On a reasoning model, the assistant message can carry extra fields next to content:
  • message.reasoning: the reasoning text.
  • message.reasoning_details: a structured array of reasoning segments.
from openai import OpenAI

client = OpenAI(base_url="https://api.deepshi.ai/v1", api_key="sk-bf-...")

resp = client.chat.completions.create(
    model="deepshi-3.0",
    messages=[{"role": "user", "content": "What is 15% of 240?"}],
    max_tokens=2048,
)

msg = resp.choices[0].message
print(getattr(msg, "reasoning", None))   # the thinking trace (may be None)
print(msg.content)                        # the final answer
If you only want the final answer, read message.content and ignore the reasoning fields.
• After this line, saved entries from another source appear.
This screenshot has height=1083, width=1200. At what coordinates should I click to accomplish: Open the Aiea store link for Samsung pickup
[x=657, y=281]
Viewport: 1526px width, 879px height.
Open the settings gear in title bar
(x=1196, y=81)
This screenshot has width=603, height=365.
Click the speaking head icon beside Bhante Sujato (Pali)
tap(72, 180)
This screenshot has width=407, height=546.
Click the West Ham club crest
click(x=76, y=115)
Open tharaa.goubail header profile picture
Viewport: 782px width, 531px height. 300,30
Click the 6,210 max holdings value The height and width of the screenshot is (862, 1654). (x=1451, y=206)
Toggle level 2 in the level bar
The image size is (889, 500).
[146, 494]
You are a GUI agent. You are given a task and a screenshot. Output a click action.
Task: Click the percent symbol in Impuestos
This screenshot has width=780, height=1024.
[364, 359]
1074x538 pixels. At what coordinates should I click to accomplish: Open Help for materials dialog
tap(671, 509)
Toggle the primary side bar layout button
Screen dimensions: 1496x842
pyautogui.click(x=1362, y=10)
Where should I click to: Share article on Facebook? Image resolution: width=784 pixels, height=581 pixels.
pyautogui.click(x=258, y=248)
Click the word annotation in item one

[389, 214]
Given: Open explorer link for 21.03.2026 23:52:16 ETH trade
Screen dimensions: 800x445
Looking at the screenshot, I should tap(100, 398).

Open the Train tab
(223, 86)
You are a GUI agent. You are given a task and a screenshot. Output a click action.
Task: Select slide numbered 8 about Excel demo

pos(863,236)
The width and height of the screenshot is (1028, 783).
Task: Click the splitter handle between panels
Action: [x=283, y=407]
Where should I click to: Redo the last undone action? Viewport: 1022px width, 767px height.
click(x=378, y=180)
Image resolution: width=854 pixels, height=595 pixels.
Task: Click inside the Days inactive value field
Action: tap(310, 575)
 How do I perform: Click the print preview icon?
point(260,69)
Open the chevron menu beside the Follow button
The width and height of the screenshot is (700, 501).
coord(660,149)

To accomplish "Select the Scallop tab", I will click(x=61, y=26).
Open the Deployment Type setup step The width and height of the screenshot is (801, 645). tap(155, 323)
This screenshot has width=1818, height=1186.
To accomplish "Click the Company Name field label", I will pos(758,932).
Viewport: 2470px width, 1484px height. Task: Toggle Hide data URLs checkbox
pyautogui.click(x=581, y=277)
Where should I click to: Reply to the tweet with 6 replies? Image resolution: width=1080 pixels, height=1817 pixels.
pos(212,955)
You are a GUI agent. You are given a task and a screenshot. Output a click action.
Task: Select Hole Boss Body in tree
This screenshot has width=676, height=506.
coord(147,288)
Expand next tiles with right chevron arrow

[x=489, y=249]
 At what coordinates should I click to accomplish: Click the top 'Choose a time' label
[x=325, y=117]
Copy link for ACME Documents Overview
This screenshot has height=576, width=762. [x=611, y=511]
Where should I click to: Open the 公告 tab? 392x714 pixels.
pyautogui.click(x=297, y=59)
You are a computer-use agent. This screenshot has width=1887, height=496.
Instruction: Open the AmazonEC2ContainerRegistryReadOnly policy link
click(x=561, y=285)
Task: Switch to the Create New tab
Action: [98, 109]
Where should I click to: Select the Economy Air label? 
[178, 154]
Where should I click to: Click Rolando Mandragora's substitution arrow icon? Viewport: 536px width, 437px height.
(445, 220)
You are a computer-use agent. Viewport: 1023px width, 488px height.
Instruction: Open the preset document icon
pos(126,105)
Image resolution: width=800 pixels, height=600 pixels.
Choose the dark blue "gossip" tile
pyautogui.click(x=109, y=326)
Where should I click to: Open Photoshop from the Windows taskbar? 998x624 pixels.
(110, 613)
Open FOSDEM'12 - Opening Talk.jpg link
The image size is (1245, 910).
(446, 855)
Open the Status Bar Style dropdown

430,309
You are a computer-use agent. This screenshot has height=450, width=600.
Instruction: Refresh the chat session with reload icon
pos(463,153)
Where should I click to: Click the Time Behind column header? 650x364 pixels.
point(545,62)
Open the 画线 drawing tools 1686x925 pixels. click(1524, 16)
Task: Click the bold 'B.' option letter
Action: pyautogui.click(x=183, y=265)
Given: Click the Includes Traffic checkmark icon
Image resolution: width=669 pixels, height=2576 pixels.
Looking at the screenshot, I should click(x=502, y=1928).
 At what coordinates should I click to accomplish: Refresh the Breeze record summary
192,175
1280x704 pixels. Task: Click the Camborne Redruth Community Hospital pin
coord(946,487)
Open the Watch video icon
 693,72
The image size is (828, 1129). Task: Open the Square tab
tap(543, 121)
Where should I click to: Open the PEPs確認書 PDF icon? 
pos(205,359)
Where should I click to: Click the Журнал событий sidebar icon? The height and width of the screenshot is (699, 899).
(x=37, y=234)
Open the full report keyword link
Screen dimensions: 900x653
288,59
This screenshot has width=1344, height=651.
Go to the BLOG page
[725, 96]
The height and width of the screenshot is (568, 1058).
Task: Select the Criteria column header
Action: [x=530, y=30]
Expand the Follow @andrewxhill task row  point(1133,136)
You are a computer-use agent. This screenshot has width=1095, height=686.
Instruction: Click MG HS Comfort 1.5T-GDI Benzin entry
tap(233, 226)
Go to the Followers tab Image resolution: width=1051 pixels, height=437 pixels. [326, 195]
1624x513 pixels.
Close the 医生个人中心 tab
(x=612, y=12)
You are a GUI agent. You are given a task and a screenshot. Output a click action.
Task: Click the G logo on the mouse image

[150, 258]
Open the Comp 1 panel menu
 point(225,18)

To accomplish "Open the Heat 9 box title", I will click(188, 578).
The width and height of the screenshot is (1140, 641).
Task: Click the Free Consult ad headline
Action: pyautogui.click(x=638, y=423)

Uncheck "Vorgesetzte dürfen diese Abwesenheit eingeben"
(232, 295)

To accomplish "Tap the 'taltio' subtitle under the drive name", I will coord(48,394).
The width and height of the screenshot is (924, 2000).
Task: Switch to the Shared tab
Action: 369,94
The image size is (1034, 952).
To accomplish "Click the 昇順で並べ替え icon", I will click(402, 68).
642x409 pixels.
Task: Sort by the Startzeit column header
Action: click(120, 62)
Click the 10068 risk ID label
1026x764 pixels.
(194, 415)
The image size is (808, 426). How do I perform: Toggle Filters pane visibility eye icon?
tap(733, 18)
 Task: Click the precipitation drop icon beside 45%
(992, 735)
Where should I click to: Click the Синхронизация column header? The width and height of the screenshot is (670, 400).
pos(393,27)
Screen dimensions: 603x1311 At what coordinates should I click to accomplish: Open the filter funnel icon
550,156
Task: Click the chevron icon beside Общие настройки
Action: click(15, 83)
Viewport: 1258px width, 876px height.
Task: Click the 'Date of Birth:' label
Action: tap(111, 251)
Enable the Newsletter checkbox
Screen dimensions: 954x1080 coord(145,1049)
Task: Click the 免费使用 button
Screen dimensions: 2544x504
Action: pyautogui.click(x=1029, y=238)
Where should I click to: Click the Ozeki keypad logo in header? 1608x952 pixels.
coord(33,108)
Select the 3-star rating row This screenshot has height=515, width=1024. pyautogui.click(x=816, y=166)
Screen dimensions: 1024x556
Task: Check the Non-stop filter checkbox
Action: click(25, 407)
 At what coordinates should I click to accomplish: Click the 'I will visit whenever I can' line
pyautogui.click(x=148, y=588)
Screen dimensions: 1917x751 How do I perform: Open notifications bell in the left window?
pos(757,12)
Give reasoning models enough tokens

Reasoning and the visible answer share the same generation budget. If you set max_tokens too low, a reasoning model can spend its whole budget thinking and return empty content with finish_reason: "length". That is a normal 200, not an error.
{
  "choices": [{ "index": 0, "finish_reason": "length", "message": { "role": "assistant", "content": "" } }]
}
To avoid it, give reasoning models a generous max_tokens so there’s room for both the thinking and the answer.

Streaming

Reasoning works with streaming too. Set "stream": true and read choices[].delta. See the Streaming guide.

Best practices

  • Allow ample max_tokens on reasoning models (room for thinking and the answer).
  • Use a reasoning model for math, code, and multi-step problems; a non-reasoning model is faster and cheaper for simple tasks.
  • Both reasoning and answer tokens count toward usage.completion_tokens and your cost.